Pumping in hopeful high balls, they played to the strength of Leeds' centre-backs. With negligible threat from the flanks and no one pulling them out of the middle, Lucas Radebe and David Wetherall gave a passable impersonation of Messrs Adams and Bould in Graham's Highbury pomp.
It must have been like old times for the former Arsenal manager, pitting his acumen against his fellow Scot and prevailing. Having seen his side score freely on their travels and then labour at home, he set out to produce what he termed "an away-style performance".
The strategy involved disciplined marking; prodigious running, exemplified by Gary Kelly; and the counter-attacking ploy of the ball played in behind Gary Pallister for Rod Wallace. The last member of Howard Wilkinson's championship side still at Leeds, the pacy Wallace had industrious support from Harry Kewell, an Australian mature beyond his 19 years.
Neither, though, would have won a part in Land of the Giants.
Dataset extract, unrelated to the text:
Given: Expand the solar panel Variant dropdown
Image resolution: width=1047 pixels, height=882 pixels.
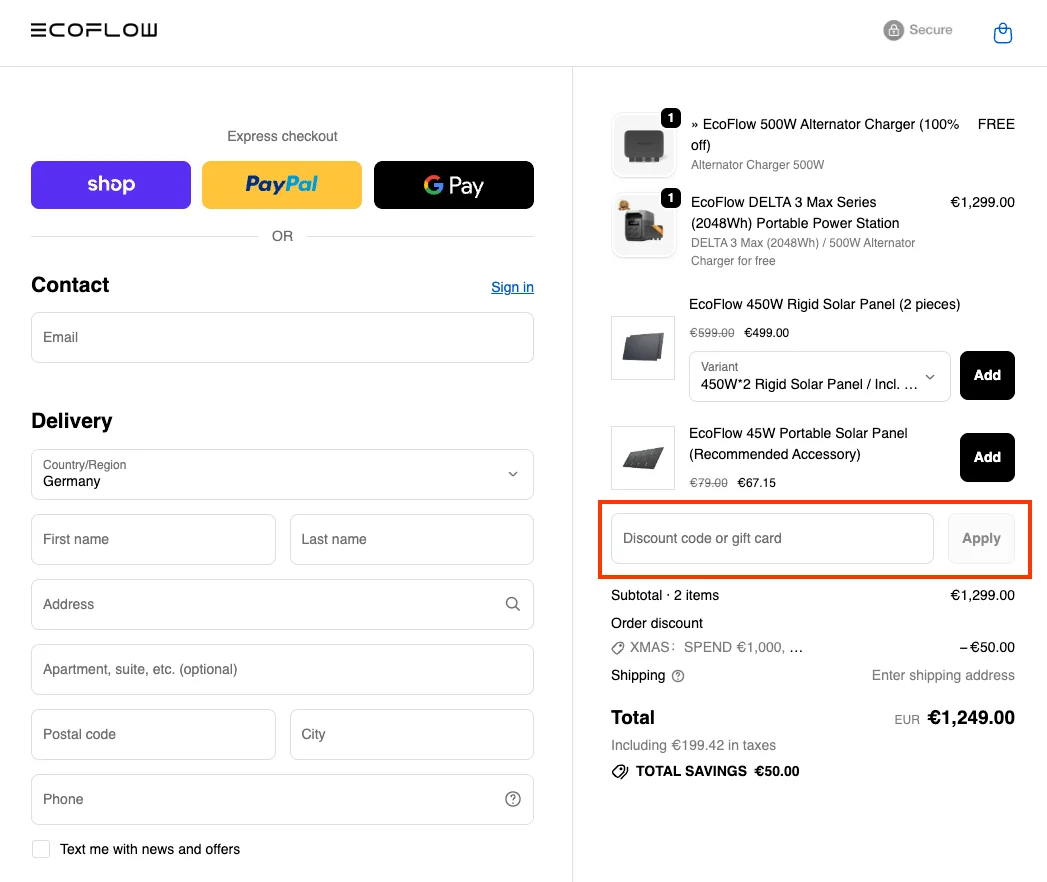Looking at the screenshot, I should pyautogui.click(x=819, y=376).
In the days of Lee Chapman, Brian Deane and Carlton Palmer, Leeds never lacked aerial power. On this occasion, Wetherall was one of only two six-footers in the outfield ranks, but he punished a rare moment of indecision by Peter Schmeichel as Kelly's free-kick swung in.
Although Leeds spent the second half in deep defence, Ferguson's assertion that United had "110 per cent possession" merely underlined their failure to exploit it. "You get defeats," he mused. "What's important is how you handle them."
United invariably draw on the resilience of youth in the face of such setbacks and only a fool would write off their title prospects. For them to avenge last autumn's defeats by Juventus would, however, require an improvement of improbable proportions on the form that has brought two points from three games.
Leeds, perhaps flattered by a place in the top six, usually have more trouble handling victory. The last time Wetherall scored in a win over United, three years ago, they promptly lost to Mansfield and Coventry. Tomorrow they face another hiding-to-nothing Coca-Cola Cup tie, at Bristol City. Followed, of course, by a trip to Coventry.
Goal: Wetherall (34) 1-0.
Leeds United (4-4-2): Martyn; Halle, Wetherall, Radebe, Robertson; Kelly, Hopkin (Molenaar, 79), Haland, Ribeiro; Wallace, Kewell. Substitutes not used: Hasselbaink, Bowyer, Lilley, Beeney (gk).
Manchester United (4-4-2): Schmeichel; G Neville (P Neville, 72), Berg, Pallister, Irwin; Beckham, Keane, Scholes (Johnsen, 57), Poborsky (Thornley, 72); Solskjaer, Sheringham. Substitutes not used: McClair, Van der Gouw (gk).
Referee: M Bodenham (E Looe, Cornwall). Bookings: Leeds: Kelly, Wetherall, Haland. Man Utd: Scholes, Keane, P Neville.
Man of the match: Radebe.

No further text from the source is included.